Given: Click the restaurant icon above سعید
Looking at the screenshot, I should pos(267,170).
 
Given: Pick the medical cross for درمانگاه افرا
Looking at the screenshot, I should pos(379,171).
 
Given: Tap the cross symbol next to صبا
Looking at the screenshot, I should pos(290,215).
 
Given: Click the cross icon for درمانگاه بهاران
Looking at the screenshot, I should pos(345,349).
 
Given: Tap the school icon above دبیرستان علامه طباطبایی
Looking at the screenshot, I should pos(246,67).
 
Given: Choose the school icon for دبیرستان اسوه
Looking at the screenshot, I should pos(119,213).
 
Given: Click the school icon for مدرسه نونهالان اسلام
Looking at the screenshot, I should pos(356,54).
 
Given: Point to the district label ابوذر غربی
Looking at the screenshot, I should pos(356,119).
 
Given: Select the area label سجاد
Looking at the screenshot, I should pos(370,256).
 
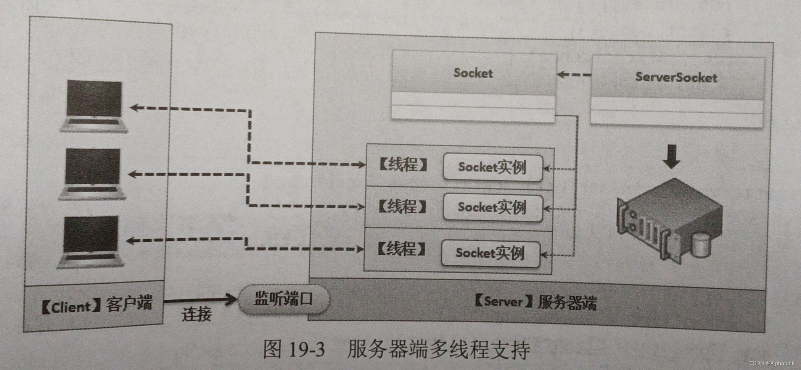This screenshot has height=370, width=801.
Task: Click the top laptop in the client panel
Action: point(94,106)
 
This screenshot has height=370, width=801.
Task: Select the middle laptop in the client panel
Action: point(92,174)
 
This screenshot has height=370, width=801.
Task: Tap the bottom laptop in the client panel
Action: point(91,242)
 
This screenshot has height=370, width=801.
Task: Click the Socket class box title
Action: point(473,73)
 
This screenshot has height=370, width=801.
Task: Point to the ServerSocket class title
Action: point(676,77)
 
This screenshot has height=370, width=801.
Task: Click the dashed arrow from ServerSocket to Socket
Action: point(574,74)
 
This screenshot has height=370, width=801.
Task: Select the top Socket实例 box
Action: point(492,167)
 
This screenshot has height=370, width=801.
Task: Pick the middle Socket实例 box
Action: point(492,207)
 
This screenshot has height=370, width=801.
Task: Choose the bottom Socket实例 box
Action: point(490,253)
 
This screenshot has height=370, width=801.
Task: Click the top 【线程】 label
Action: point(403,165)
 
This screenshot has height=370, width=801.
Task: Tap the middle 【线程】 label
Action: point(402,206)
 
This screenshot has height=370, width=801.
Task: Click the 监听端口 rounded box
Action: point(284,299)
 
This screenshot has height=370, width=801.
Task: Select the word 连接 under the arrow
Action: point(196,314)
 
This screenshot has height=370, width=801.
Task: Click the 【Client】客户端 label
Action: point(97,305)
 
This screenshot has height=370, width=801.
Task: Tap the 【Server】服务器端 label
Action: point(535,302)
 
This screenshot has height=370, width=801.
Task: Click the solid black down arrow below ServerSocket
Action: point(671,156)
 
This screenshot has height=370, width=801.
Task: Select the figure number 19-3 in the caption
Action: point(307,349)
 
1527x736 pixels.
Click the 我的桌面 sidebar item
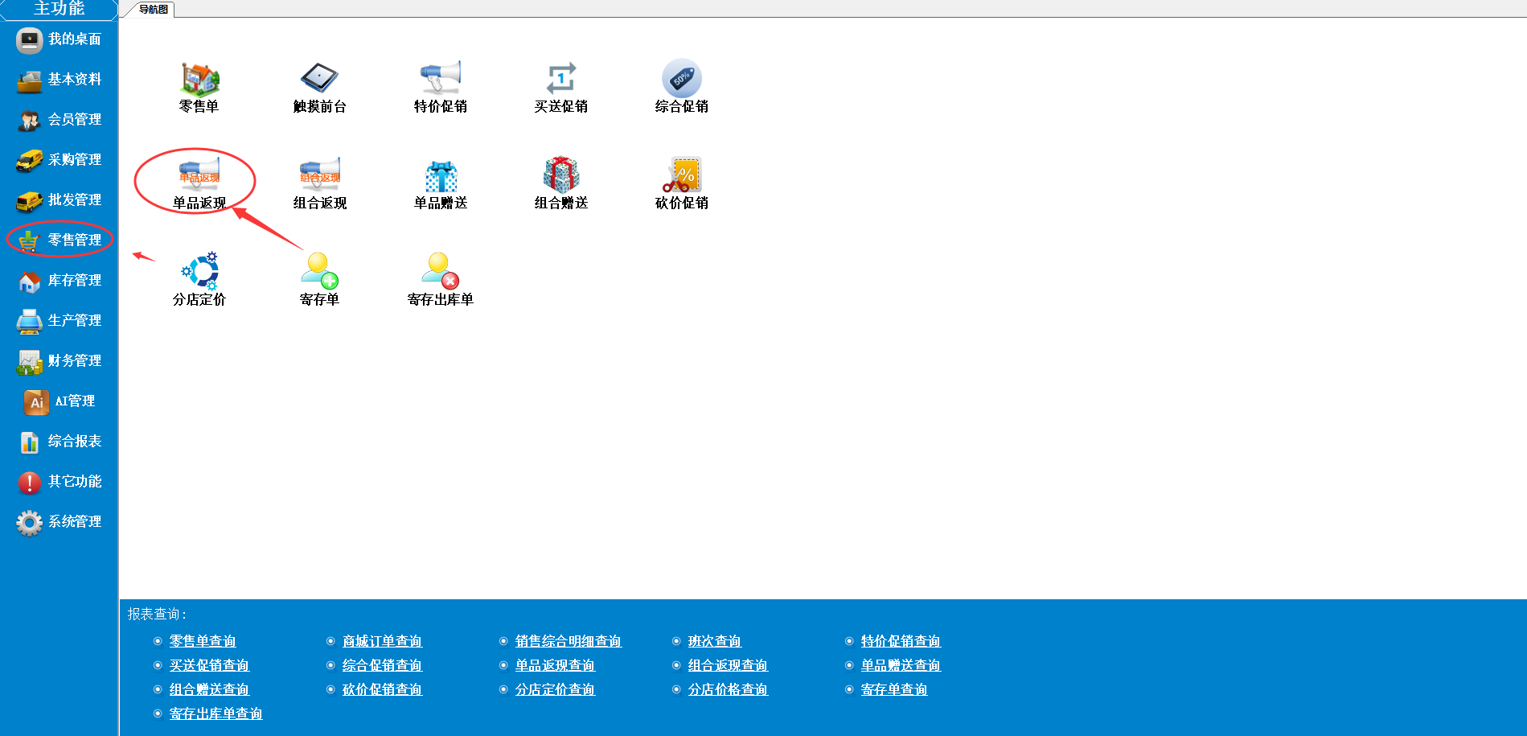[x=60, y=39]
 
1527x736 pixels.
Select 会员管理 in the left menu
[x=60, y=120]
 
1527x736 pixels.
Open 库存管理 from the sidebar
[x=60, y=281]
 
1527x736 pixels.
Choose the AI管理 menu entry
[x=60, y=401]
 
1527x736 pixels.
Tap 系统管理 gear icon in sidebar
[x=30, y=523]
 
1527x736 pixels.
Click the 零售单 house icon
[x=199, y=78]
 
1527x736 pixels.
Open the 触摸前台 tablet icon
[x=319, y=78]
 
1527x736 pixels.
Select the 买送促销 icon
[x=561, y=78]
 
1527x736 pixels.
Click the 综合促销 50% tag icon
[x=682, y=78]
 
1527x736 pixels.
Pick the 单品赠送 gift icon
[x=441, y=175]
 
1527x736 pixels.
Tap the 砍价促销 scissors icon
[x=682, y=175]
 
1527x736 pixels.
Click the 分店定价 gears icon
[x=199, y=271]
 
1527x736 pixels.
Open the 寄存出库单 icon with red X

________________________________________

Which lines in the entries above contain the word "arrow"? Copy each of them in full.

Task: Click the dashed arrow from ServerSocket to Socket
Task: Select the word 连接 under the arrow
Task: Click the solid black down arrow below ServerSocket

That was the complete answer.